Current shipped profiles:

exa_mcp
duckduckgo_plus_fetch

`exa_mcp`

Uses Exa-backed MCP tools for search and page opening.
Requires the Built-in MCP runtime, but the shipped helper entry is provisioned automatically when the profile is enabled.
If EXA_API_KEY is set in the gateway environment, the shipped Exa MCP entry appends it automatically to the Exa MCP URL.

`duckduckgo_plus_fetch`

Uses DuckDuckGo for search and the Fetch MCP server for page opening.
Also requires the Built-in MCP runtime, with the shipped Fetch helper entry provisioned automatically when the profile is enabled.

Principles

web_search stays one public built-in tool even though the gateway may realize it internally with multiple actions.
Profile selection is an operator decision made at startup, not a per-request client parameter.
The gateway keeps backend/provider details out of the public Responses API request shape.
find_in_page works over request-local cached page text from a prior open_page result in the same request.

Enable the Tool

`vllm-responses serve`

vllm-responses serve \
  --upstream http://127.0.0.1:8000/v1 \
  --web-search-profile exa_mcp

`vllm serve --responses`

vllm serve meta-llama/Llama-3.2-3B-Instruct \
  --responses \
  --responses-web-search-profile exa_mcp

Notes:

If the profile flag is omitted, web_search is disabled.
For supported entrypoints, web-search enablement is CLI-owned.
Shipped profiles that need Built-in MCP helper servers provision their default helper entries automatically. You do not need --mcp-config just to enable a shipped web_search profile.

Use the Tool

Minimal Python SDK example:

response = client.responses.create(
    model="meta-llama/Llama-3.2-3B-Instruct",
    input=[{"role": "user", "content": "Find the latest migration notes for vLLM."}],
    tools=[{"type": "web_search"}],
)

When the model uses the tool, the response contains a web_search_call output item.
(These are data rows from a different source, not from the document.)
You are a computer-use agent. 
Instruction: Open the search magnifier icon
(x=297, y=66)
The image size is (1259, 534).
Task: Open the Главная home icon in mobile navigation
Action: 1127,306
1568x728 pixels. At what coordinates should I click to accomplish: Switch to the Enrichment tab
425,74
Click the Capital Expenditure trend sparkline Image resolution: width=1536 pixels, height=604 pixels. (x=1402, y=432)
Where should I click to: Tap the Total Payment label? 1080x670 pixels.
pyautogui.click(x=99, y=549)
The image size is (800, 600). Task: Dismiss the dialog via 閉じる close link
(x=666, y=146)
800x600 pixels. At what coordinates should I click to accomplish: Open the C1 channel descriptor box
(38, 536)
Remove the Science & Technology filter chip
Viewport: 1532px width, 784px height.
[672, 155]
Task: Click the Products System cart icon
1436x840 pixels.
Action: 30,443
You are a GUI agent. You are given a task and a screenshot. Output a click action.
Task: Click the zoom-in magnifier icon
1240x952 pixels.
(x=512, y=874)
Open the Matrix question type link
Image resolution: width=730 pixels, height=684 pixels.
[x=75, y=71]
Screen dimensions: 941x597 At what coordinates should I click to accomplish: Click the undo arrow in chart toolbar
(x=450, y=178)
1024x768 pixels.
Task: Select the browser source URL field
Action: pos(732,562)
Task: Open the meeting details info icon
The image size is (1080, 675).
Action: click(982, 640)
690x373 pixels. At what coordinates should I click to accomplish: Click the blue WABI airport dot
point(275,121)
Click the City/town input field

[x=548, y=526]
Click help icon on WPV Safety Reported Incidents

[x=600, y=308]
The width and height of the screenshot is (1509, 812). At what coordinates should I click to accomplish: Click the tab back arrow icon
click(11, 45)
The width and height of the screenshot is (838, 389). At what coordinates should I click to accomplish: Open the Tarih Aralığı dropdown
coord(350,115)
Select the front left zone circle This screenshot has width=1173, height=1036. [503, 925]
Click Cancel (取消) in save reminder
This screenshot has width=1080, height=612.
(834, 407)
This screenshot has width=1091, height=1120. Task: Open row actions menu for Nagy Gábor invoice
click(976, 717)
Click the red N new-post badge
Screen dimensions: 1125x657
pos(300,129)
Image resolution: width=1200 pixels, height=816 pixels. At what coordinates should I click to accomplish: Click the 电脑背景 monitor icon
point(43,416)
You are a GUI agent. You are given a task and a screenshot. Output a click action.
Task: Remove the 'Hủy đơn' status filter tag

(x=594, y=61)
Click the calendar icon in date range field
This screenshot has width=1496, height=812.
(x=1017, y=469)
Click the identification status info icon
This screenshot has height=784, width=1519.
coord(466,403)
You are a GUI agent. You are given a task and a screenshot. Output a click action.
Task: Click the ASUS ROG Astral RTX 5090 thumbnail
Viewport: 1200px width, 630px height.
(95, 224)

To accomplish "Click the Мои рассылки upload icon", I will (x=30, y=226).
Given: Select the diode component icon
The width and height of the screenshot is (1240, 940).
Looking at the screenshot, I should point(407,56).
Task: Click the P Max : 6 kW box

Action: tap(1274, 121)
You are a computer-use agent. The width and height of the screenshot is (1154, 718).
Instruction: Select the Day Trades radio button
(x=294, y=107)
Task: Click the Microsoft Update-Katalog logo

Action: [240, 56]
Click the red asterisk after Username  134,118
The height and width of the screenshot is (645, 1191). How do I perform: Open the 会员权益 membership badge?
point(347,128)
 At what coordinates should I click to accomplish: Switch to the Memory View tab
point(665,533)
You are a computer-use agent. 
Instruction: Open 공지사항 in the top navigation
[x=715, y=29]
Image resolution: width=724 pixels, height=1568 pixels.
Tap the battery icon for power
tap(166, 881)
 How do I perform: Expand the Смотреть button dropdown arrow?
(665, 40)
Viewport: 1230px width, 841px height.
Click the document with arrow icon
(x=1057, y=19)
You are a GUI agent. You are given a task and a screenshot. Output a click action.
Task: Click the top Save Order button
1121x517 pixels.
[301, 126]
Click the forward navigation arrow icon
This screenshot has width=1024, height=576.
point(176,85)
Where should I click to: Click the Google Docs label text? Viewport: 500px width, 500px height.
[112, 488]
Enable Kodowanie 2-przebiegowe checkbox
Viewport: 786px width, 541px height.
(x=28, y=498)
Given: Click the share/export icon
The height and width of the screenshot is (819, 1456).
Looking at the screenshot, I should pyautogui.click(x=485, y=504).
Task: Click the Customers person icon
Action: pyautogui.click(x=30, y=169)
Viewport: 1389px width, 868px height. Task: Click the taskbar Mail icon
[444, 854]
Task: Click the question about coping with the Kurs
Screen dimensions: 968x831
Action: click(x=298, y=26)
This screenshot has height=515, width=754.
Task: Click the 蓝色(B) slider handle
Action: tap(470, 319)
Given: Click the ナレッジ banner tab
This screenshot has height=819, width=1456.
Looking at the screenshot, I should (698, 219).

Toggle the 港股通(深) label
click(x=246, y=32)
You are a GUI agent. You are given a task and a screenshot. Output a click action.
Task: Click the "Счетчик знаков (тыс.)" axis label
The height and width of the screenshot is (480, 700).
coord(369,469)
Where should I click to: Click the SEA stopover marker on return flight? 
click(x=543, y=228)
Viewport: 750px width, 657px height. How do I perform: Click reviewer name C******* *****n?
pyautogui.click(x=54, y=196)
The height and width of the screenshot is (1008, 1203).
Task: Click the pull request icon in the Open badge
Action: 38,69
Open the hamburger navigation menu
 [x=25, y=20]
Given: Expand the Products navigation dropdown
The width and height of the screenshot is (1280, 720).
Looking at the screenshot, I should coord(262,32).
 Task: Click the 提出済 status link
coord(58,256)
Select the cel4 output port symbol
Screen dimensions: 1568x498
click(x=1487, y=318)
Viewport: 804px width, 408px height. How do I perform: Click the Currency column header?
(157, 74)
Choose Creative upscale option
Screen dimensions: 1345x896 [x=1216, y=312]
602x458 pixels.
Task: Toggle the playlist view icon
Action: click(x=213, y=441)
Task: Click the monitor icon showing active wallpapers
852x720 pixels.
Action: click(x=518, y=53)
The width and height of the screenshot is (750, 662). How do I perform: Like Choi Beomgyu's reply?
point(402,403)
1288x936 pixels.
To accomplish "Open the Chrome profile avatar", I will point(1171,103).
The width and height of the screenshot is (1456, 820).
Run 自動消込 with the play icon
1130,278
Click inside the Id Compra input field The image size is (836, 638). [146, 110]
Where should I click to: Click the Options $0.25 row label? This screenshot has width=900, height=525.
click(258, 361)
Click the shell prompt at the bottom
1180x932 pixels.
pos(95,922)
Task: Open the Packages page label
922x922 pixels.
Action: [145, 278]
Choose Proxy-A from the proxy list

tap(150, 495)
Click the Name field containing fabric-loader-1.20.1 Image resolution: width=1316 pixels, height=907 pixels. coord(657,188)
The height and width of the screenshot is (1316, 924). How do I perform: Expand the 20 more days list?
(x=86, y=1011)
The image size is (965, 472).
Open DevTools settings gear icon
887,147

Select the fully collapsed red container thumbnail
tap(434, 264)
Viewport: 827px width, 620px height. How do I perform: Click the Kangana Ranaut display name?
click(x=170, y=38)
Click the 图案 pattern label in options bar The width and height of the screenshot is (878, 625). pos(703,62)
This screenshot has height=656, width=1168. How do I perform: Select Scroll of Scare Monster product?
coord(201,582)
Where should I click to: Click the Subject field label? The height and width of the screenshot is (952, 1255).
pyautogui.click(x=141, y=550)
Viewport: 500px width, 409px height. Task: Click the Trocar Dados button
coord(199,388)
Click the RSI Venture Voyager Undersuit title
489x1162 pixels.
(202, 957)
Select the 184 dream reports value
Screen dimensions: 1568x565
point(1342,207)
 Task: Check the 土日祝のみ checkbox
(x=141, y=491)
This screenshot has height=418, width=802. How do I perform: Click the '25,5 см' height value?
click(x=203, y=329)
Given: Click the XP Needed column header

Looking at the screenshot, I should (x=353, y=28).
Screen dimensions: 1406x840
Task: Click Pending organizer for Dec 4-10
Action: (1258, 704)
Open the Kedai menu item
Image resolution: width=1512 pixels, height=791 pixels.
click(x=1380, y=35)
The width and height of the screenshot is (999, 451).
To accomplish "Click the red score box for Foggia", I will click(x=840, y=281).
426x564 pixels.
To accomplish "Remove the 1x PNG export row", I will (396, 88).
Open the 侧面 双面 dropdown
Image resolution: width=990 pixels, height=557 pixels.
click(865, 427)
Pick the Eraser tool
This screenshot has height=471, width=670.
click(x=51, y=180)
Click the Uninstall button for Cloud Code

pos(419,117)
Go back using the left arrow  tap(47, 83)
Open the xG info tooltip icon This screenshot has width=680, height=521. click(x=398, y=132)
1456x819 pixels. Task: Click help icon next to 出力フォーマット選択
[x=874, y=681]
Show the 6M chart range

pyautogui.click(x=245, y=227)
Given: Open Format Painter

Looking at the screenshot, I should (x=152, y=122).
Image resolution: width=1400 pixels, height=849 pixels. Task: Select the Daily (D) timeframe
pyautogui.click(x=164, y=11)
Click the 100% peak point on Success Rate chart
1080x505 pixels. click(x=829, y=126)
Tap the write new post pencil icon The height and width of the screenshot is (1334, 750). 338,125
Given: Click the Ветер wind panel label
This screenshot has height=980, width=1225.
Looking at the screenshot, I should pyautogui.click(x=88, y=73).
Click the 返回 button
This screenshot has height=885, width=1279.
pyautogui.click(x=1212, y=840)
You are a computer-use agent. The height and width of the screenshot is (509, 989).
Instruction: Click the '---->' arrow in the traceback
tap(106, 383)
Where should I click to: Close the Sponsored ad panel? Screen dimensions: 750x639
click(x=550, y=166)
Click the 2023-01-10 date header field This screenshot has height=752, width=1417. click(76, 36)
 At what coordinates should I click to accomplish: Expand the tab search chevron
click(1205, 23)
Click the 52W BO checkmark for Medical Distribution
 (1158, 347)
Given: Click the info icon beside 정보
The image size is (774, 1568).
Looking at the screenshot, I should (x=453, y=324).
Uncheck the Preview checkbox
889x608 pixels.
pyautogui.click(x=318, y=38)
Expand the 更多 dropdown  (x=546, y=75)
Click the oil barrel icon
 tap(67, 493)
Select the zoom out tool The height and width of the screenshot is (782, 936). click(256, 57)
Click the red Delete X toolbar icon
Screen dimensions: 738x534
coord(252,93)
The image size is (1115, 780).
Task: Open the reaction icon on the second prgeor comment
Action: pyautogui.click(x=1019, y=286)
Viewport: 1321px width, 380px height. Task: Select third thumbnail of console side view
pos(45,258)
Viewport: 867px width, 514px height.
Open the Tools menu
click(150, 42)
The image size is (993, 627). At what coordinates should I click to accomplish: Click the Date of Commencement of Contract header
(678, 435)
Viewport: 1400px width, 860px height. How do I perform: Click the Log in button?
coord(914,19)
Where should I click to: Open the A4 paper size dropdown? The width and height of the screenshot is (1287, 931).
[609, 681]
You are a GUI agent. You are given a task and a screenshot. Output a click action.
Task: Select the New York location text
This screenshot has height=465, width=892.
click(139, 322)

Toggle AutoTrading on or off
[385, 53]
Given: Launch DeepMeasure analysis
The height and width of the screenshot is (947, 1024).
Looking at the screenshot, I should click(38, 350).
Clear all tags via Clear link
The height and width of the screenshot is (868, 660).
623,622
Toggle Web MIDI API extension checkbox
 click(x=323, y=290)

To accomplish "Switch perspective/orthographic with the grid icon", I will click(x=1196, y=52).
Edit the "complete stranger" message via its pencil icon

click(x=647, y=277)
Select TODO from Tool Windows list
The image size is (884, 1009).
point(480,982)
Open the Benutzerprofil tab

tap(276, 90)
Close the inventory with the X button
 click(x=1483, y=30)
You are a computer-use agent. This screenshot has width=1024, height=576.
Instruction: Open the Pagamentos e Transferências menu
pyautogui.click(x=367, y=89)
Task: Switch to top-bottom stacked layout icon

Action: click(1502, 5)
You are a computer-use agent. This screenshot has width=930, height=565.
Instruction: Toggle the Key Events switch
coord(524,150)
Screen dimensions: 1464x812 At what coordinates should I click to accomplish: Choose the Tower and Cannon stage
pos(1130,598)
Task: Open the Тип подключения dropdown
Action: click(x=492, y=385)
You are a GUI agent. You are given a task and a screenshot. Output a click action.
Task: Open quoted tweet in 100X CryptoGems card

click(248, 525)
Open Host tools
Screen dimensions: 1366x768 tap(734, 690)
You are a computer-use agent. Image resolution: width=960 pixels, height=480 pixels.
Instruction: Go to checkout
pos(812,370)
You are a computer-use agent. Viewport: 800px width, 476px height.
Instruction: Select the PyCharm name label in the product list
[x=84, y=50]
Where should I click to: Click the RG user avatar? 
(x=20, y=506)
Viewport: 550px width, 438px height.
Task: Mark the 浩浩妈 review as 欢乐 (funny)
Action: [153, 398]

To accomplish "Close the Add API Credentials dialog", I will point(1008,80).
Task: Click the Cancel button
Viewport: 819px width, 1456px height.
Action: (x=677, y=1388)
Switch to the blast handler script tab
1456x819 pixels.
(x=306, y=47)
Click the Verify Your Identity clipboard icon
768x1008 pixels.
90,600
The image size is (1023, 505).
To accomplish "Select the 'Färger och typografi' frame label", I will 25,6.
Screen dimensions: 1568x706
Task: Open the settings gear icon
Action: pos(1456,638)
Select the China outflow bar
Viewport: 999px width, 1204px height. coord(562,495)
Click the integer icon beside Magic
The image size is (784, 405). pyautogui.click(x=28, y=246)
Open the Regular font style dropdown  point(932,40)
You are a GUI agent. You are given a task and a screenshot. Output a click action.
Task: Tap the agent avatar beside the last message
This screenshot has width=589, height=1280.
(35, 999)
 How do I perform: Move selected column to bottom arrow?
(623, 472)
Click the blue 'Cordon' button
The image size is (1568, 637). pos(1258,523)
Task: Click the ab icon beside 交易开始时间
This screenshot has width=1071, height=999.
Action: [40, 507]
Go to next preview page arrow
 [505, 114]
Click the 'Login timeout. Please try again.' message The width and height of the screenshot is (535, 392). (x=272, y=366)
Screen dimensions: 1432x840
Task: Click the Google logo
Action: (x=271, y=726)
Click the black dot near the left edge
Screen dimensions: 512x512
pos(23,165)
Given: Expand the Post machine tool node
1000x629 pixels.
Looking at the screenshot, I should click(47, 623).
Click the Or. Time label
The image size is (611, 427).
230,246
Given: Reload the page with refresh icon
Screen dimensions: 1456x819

If you want source expansion on search results, add:

include=["web_search_call.action.sources"]

Streaming responses emit the web_search_call lifecycle family, including:

response.web_search_call.in_progress
response.web_search_call.searching
response.web_search_call.completed

Current Behavior and Limitations

Profile selection happens at startup. Requests do not choose between shipped profiles.
Current shipped profiles are limited to exa_mcp and duckduckgo_plus_fetch.
Completed web_search_call output items follow normal Responses storage behavior when store=true.
find_in_page depends on page text cached from an earlier open_page action in the same request, and that page cache is not persisted across requests or previous_response_id continuations.
include=["web_search_call.action.sources"] controls source expansion for search results.
Built-in MCP auto-provision covers the shipped helper defaults. Use --mcp-config or --responses-mcp-config when you also need extra MCP inventory or explicit overrides.